# Prompt
Please print the records below exactly as they are.

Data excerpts
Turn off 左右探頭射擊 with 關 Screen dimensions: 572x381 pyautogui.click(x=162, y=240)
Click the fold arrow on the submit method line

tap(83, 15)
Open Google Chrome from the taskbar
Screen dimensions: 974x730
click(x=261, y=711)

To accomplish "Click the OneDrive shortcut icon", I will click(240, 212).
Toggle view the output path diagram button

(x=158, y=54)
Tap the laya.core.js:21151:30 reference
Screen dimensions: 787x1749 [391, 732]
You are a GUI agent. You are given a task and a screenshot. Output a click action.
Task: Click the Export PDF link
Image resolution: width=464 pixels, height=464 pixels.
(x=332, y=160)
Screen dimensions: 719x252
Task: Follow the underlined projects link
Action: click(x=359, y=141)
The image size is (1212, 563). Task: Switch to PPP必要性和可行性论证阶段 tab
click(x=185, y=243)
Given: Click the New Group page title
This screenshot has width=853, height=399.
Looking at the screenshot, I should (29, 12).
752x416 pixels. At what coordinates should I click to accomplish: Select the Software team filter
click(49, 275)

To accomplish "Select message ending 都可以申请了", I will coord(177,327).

# Solved exercise
Turn off 左右探頭射擊 with 關 Screen dimensions: 572x381 pyautogui.click(x=162, y=240)
Click the fold arrow on the submit method line

tap(83, 15)
Open Google Chrome from the taskbar
Screen dimensions: 974x730
click(x=261, y=711)

To accomplish "Click the OneDrive shortcut icon", I will click(240, 212).
Toggle view the output path diagram button

(x=158, y=54)
Tap the laya.core.js:21151:30 reference
Screen dimensions: 787x1749 [391, 732]
You are a GUI agent. You are given a task and a screenshot. Output a click action.
Task: Click the Export PDF link
Image resolution: width=464 pixels, height=464 pixels.
(x=332, y=160)
Screen dimensions: 719x252
Task: Follow the underlined projects link
Action: click(x=359, y=141)
The image size is (1212, 563). Task: Switch to PPP必要性和可行性论证阶段 tab
click(x=185, y=243)
Given: Click the New Group page title
This screenshot has width=853, height=399.
Looking at the screenshot, I should (29, 12).
752x416 pixels. At what coordinates should I click to accomplish: Select the Software team filter
click(49, 275)

To accomplish "Select message ending 都可以申请了", I will coord(177,327).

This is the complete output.